Zaid Jabri

SYRIA / POLAND
2018/2019

Southern Crux, a chamber opera in one act

Southern Crux is a chamber opera set in Cape Town two years after Charles Darwin and John Herschel crossed paths there in the turbulent nineteenth Century, the “Century of Scientific Discovery.” Darwin looked to the earth and Herschel to the sky to understand time—against the backdrop of slavery’s end in the far reaches of empire. Margaret Herschel, a skilled botanical illustrator, is packing for the Herschel’s return to England and writes to John’s aunt, the famed astronomer Caroline Herschel, about their arrival. Margaret and Philomena, a former slave, reminisce as they pack alongside other servants whom the Herschels, firm Abolitionists, have freed. They speculate about the approaching end of slavery while the men converse about universal questions. The opera thus interweaves the time of the universe (the infinite future), the time of evolution (the primordial past), and the time of freedom (imminence but also deferral). With tempo structured to reflect these three perspectives, the opera combines lyricism with landscape acoustics. The instrumentation for a string quartet includes a double bass, accordion, waterphone, and percussion to evoke the sounds of a port city and the Cape Colony’s slave musical tradition.

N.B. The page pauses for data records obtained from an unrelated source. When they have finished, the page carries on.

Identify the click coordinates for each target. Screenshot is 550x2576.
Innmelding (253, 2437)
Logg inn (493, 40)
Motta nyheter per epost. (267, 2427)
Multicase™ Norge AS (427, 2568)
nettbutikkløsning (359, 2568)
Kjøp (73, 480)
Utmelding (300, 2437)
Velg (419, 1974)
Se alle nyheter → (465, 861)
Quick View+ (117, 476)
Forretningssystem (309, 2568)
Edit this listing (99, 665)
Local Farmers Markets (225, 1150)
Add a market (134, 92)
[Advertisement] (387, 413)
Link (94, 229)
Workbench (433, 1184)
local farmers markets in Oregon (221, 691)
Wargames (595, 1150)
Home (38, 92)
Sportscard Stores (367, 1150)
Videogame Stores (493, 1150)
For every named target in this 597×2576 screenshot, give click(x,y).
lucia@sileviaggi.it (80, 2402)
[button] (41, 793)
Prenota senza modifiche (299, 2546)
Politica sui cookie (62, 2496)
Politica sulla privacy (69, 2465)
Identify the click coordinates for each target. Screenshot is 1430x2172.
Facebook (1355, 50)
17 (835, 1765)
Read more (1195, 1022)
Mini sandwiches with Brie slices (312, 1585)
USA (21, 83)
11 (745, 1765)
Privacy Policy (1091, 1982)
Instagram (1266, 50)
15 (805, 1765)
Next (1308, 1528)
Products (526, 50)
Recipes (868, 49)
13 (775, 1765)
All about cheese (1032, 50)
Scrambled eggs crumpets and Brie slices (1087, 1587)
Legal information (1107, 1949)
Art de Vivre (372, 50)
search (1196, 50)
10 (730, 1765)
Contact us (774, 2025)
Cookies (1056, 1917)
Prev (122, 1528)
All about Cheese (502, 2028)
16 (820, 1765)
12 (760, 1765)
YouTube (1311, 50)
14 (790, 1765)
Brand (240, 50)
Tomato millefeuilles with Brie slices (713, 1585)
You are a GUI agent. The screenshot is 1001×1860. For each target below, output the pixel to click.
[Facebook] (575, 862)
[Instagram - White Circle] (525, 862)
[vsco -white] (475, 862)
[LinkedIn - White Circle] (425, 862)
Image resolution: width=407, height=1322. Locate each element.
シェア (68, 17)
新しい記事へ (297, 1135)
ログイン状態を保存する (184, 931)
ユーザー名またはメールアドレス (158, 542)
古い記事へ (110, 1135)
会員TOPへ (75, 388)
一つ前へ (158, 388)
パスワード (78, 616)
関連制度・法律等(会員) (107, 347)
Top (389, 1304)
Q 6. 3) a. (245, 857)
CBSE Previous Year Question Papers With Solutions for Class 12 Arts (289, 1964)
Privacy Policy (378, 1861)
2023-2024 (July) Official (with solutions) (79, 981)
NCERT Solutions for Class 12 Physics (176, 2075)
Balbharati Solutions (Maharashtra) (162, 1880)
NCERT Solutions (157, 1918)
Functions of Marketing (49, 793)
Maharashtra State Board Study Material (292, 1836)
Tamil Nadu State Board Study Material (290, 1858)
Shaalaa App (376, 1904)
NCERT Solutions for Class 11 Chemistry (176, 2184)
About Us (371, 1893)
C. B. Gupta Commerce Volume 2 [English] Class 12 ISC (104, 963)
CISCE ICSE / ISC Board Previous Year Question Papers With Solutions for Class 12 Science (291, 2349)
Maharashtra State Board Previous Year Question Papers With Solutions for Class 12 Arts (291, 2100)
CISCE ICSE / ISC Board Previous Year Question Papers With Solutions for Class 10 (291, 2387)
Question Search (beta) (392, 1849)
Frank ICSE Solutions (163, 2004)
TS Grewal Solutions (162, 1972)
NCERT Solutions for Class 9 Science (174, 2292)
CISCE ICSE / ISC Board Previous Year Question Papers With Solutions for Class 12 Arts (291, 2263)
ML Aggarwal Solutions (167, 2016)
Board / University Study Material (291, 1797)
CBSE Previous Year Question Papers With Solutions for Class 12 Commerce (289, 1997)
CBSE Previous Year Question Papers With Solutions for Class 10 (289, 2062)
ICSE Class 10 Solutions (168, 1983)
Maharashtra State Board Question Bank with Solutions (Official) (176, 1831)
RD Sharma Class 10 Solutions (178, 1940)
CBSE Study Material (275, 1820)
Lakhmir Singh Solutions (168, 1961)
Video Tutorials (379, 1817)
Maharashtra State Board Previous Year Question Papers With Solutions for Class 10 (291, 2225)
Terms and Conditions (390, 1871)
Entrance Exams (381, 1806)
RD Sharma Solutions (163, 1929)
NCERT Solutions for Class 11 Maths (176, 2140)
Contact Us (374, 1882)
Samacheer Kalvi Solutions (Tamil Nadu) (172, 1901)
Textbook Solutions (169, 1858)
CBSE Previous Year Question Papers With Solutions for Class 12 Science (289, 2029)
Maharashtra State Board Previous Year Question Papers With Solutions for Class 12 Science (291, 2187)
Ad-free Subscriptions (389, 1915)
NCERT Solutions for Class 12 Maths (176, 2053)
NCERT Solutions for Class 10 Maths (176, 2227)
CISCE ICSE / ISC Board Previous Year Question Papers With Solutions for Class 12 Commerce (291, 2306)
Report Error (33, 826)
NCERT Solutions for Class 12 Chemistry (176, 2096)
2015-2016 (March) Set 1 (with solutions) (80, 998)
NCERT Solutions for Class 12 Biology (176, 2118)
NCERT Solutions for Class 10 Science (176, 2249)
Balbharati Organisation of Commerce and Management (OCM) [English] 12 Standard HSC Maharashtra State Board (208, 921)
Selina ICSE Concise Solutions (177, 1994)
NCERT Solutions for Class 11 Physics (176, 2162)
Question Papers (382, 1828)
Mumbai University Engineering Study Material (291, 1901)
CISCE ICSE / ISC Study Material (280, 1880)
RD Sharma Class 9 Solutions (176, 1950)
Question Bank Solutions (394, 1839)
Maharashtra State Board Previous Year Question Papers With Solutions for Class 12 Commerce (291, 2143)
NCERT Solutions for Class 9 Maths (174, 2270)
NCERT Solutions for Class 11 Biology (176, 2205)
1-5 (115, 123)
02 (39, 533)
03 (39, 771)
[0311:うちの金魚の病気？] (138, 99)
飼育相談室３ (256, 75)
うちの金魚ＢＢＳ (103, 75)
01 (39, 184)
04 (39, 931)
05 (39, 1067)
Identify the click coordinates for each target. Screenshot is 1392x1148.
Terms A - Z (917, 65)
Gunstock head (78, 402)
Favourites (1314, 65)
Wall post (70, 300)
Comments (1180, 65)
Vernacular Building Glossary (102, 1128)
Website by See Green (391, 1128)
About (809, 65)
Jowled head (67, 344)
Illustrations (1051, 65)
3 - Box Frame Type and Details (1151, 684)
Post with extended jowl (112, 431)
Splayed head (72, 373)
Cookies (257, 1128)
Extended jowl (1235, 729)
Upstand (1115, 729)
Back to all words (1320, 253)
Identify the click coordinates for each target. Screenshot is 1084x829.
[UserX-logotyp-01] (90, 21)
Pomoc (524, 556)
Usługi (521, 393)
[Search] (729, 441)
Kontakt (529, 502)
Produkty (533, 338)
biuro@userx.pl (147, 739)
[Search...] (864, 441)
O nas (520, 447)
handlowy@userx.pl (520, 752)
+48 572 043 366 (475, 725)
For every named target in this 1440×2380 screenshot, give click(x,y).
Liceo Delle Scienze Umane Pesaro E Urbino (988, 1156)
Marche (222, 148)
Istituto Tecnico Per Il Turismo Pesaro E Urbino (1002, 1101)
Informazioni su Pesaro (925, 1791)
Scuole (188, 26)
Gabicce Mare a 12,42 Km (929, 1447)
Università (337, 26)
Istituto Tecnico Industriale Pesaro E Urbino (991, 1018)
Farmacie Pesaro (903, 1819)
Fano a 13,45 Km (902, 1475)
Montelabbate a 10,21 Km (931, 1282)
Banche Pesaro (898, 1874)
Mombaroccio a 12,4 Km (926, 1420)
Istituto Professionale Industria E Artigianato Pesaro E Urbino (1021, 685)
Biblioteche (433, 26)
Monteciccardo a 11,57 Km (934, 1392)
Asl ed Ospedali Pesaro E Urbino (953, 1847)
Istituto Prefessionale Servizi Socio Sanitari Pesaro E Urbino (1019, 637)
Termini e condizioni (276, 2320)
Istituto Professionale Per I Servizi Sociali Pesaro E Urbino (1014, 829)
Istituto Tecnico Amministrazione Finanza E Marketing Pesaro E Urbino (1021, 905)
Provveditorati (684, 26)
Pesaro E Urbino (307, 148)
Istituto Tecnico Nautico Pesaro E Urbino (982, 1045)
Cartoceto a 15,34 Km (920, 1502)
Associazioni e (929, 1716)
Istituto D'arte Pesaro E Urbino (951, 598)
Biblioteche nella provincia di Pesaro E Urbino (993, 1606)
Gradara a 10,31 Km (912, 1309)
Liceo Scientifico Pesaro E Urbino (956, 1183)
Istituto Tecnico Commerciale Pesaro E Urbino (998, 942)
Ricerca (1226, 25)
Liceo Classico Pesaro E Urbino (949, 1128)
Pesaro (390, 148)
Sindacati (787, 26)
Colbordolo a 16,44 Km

Zaid Jabri is a Syrian composer who works at the intersection of Western and Middle Eastern musical traditions. While still an undergraduate student, Jabri won the 1997 Adam Didur Composers’ Competition for his “Two Songs for Soprano and String Orchestra.” Other awards include a George Evans memorial fellowship at the Virginia Centre for the Creative Arts, a residency at the Tactus Young Composers Forum in Belgium, a residential fellowship at the Rockefeller Foundation in Bellagio, and, most recently, a fellowship at the Radcliffe Institute. Zaid Jabri’s work has been performed in over fifteen countries across Europe, the Middle East, Canada, and the United States. He has collaborated with Gideon Kremer’s Kremerata Baltica, the English Chamber Orchestra, Ensemble Zerafin, the Orchestra of the Teatro Communale, Bologna, the Polish National Radio Symphony Orchestra, Neue Vocalsolisten in Stuttgart, the Armenian Philharmonic Orchestra, and the Syrian National Symphony Orchestra.